===== Document section

Ava Muhammad

Ava Muhammad, attorney for the Nation of Islam, speaks at a news conference in Chicago, Ill., Friday, Jan. 13, 1995. Muhammad addressed the arrest of Qubilah Shabazz, daughter of Malcolm X, for attempting to hire a hit man to kill Nation of Islam leader Louis Farrakhan. (AP Photo/John Zich)

For a little more than a year, Ava Muhammad has visited cities across the United States conducting town halls in churches and mosques and posing the question of whether or not African Americans should separate from the United States.

And on Friday night, in front of an overflow audience inside a room seating more than 300, Muhammad, the national spokeswoman for Rev. Louis Farrakhan, brought that message to Philadelphia, the 15th city to hold such a town hall.

“We want our own land. We want freedom, justice and equality, and we can’t get it without some measure of sovereignty and self control,” Muhammad said. “That’s where that comes from. Our Black leaders, going far back in history — from Marcus Garvey to W.E.B. Du Bois to the Honorable Elijah Muhammad were proponents of separation.

==========

- Short exercise A -
List the Black leaders that Ava Muhammad names in the article on her town halls as proponents of separation.
- Short exercise B -
Write a continuation of the article on Ava Muhammad's town halls, starting after its last sentence.

===== Dataset

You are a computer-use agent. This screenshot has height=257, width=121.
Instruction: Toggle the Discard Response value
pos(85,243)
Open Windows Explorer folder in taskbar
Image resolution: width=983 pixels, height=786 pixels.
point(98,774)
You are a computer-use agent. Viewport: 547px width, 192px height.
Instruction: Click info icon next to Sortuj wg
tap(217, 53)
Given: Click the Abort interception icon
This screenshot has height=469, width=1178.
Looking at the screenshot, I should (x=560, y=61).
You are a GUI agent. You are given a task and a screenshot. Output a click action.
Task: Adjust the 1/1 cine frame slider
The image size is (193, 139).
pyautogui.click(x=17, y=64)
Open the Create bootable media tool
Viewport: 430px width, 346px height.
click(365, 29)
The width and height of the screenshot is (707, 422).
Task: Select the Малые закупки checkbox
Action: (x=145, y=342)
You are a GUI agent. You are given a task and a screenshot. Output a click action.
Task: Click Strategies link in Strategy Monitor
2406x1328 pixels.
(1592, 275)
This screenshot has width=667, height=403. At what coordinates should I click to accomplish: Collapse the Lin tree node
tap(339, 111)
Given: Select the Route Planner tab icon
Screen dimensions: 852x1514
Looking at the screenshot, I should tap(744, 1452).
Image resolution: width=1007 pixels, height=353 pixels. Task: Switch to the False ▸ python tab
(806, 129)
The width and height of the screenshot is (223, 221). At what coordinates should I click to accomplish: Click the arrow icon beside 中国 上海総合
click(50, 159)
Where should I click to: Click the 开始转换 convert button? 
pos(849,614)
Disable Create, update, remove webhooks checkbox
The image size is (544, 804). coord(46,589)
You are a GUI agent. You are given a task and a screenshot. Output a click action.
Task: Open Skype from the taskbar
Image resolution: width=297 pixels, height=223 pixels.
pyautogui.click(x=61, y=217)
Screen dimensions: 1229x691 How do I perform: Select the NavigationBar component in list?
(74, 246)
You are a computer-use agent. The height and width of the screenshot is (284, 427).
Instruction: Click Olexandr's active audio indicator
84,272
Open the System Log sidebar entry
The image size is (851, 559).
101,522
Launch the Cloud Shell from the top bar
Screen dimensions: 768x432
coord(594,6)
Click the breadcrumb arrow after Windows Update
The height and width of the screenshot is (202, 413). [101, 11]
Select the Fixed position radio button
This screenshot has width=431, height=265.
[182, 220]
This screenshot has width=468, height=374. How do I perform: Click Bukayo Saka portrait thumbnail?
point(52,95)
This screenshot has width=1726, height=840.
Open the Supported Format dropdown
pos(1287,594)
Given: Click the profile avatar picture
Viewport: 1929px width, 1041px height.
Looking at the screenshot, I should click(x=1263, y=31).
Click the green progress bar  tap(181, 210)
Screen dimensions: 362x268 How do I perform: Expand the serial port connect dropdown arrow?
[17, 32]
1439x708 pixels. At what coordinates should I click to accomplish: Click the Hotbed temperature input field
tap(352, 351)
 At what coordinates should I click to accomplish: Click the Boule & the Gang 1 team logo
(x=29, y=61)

==========

- Exercise response A -
Marcus Garvey, W.E.B. Du Bois, the Honorable Elijah Muhammad

- Exercise response B -
“The circumstances that exist now have deteriorated,” Muhammad continued. “Our last hope was when we put a Black man in the oval office that gave us a great deal of hope and inspiration but his hands were tied,” she said of Barack Obama. “But there was more pressure on him from the Jewish community, the white community, from every community that had economic leverage and that’s what he had to respond to. And that’s why we need our own.”

The subject of whether or not the descendants of enslaved Africans in America should receive reparations has been a hot-button issue in the news. Last week, Congress held hearings in Washington on House Resolution 40, a measure that would create a national commission to study the legacy of slavery and make proposals on reparations to African Americans.

However, the Nation of Islam has long spoken of separation.

“With all that has gone on — from the slavery, to Reconstruction, to Jim Crow, the redlining of Black people, the dismantling of education where ever we are in this country — and they are just at the point where they are considering to study whether or not we should receive reparations should tell you all you need to know about whether white America wants to allow real assimilation,” Muhammad said. “The answer is very clear to any rational person that the answer is no.”

Muhammad pointed out that the wealth gap — white American families on average are worth approximately $171,000 compared to $17,000 for Black families — is a result of slavery and “America’s dehumanizing of Black people for more than 400 years." She said the NOI believes that entitles Blacks to territory in the United States to separate.

The process includes passing out petitions at the end of each town hall — she did not say when the tally would be finished — and then deciding what the next steps should be.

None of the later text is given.